Thursday, August 31, 2017

Turboboost your Database Import!


Related image

Unfortunately there is no Turbo Boost button on the oracle import data pump utility (impdp) and for that matter the same would apply to the rest of the oracle suite of products and most technologies that we use today. This is why we have Oracle DBAs, Architects, Engineers and amazing problem solvers that can work to optimize and tune processes!

In my case I did an export of a large 12c  12.1.0.2 version test database that is using the application JD Edwards Enterprise One version 9.2 . The size of the database is about 2.6TB. The hardware is an Oracle engineered system the ODA X5-2. The database compute node has 1 single CPU socket with 24 cores.



I used the following export data pump parameters in my par file.

cluster=N
compression=ALL
directory=EXPORT_DP
dumpfile=export_jdeprod_schemas_%u.dmp
filesize=20G
FLASHBACK_time=systimestamp
logfile=export_dump_jdeprod_schemas_log.log
parallel=8
schemas=PRODCTL,PRODDTA
content=ALL

The export data pump process took only a short duration of 33 minutes and the total size of the compressed export dump files was 67GB.

I was requested by my client to refresh the two schemas I exported PRODCTL and PRODDTA. I simply dropped and recreated the users from the user creation DDL scripts I had saved prior. This method is the cleanest way I know to do a refresh of a full schema which is the process I normally use.
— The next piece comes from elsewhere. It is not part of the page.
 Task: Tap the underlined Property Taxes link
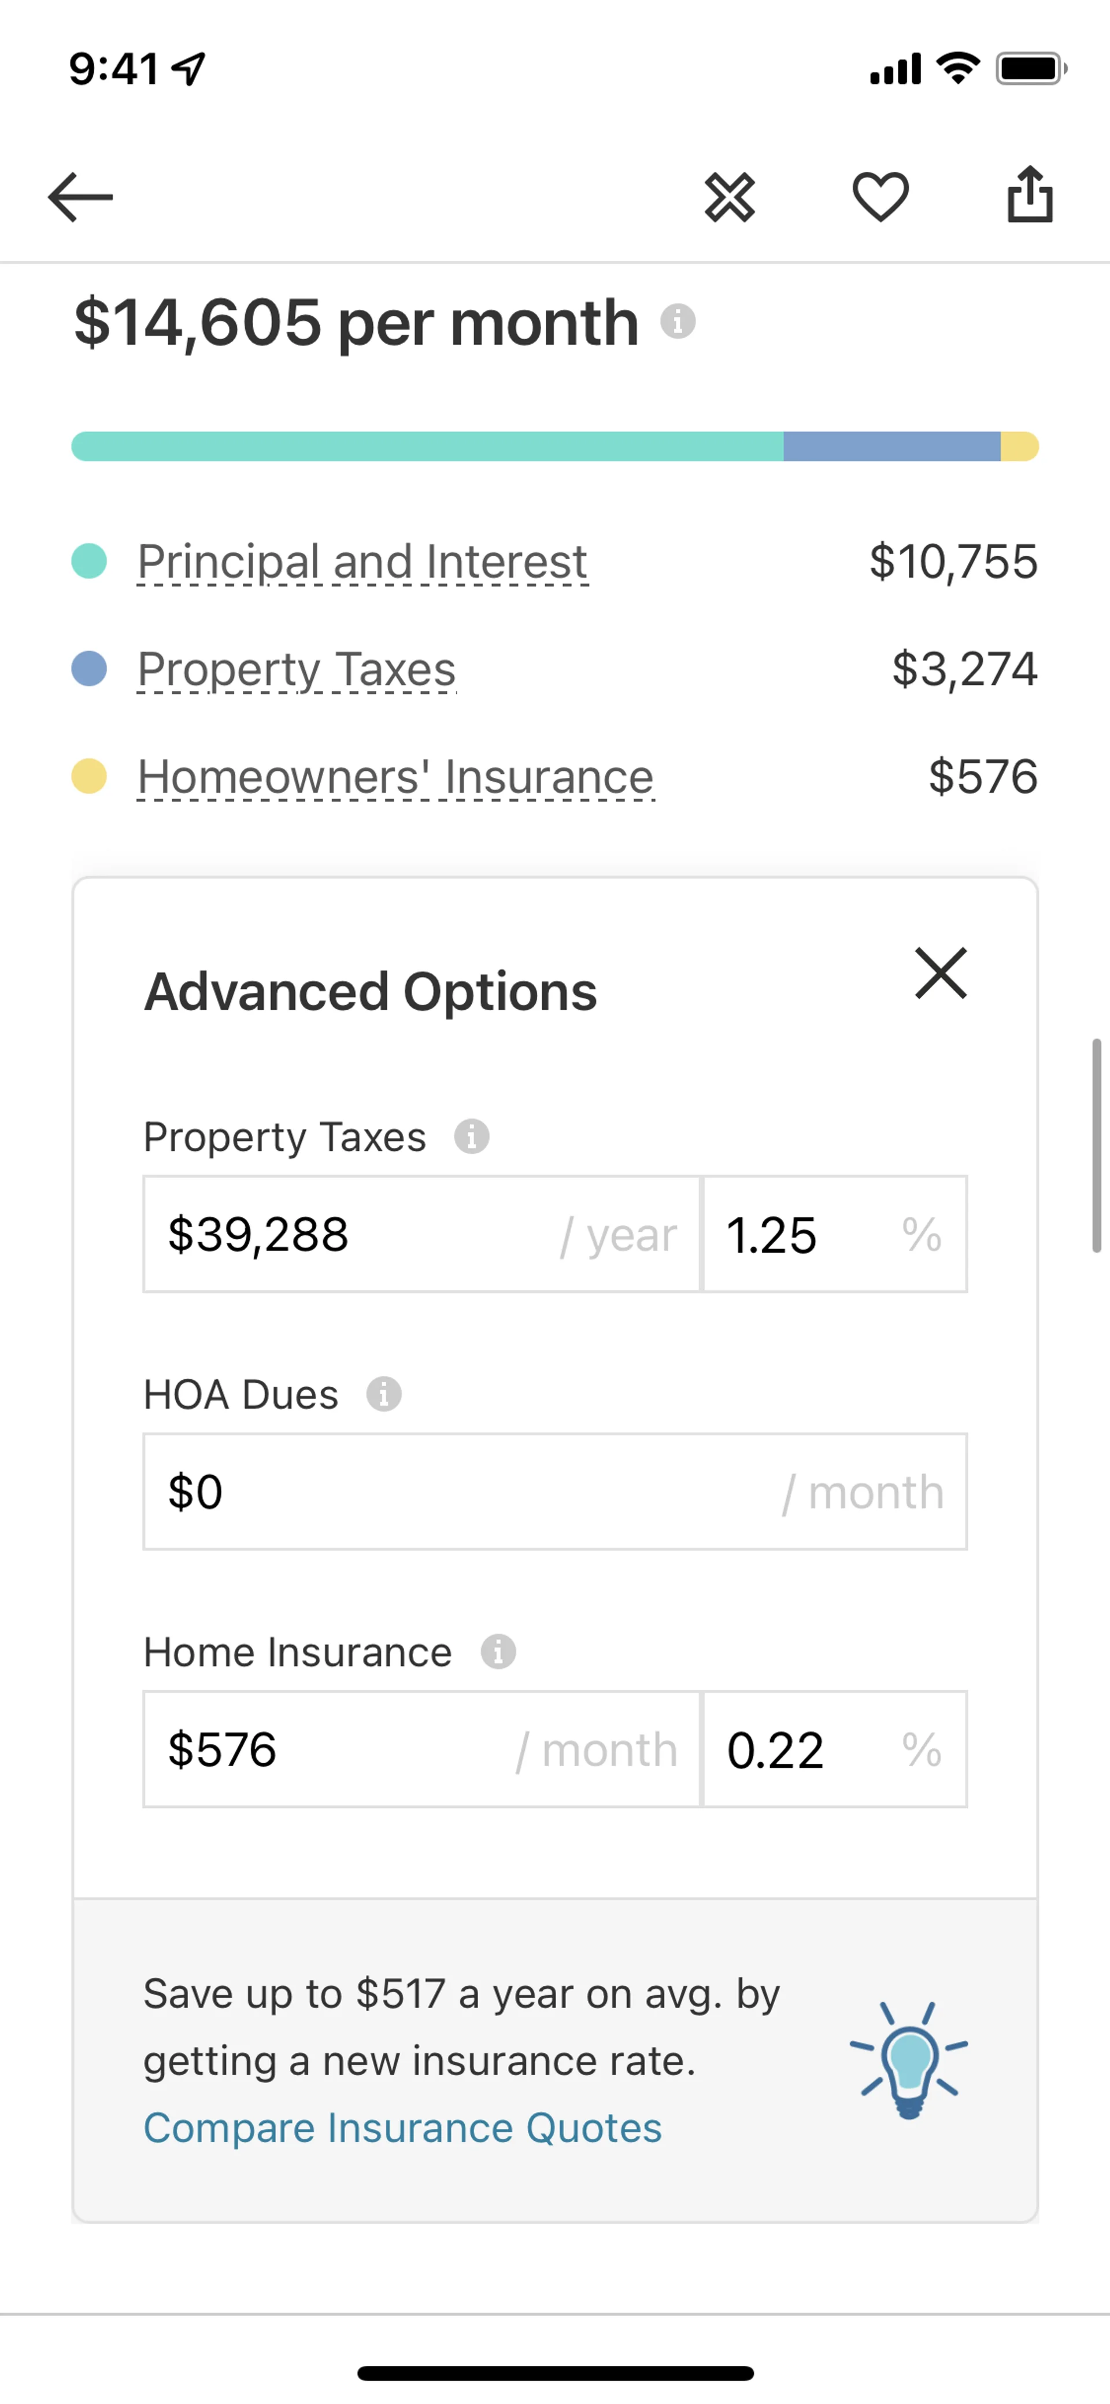coord(297,669)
I then proceeded to create the import parameter file as follows:

userid='/ as sysdba'
Directory=EXPORT_DP
Dumpfile=export_jdeprod_schemas_%U.dmp
Parallel=10
Logfile=impdp_jdeprod_schemas_copy1.log
schemas=proddta:prodctl

Looks straightforward right? Please note the parallel 10 setting which I thought would help on the overall import process. The import process actually ran for a whopping 32 hours and 15 minutes which is basically 1 day and 8.25 hours! This import duration was completely unacceptable especially after doing an export that only took about 33 minutes to run. As I monitored the import process I quickly realized that the majority of the time the import spent on was the index and constraint builds. 

I knew from experience all indexes are normally created in single threaded mode using the default attribute setting of parallel 1. Note in most cases the parallel attribute is not altered for indexes to something other than 1 otherwise if it was something greater when the export was done then the index would definitely be created with the same parallel degree on the import process. Next I worked on creating an SQL DDL script file for the indexes and constraints. My plan would be to run the import process without creating the indexes and constraints, it would just create and load the tables only. The following is the command to run to create a SQL DDL script file for the indexes and constraints.

$ impdp sqlfile=index_constraint_script.sql include=INDEX,CONSTRAINT


Once the above command completes then you will need to modify the index_constraint_script.sql file and replace all occurrences of parallel 1 to something higher such as parallel 12. In my case all indexes had a parallel degree of 1.

The following modified import parameter file is what I used. This new parameter file does not create indexes or constraints, it just creates the tables and load the data into it. Note the parameter TRANSFORM=DISABLE_ARCHIVE_LOGGING:Y, it is quite helpful and what this parameter does is reduce the overall redo logging operations by creating the tables in no logging mode. Keep in mind this parameter does not help if the database is already in force logging mode. I also suggest to set the logtime parameter to be set to all so you can see the timestamp as the import log is written to.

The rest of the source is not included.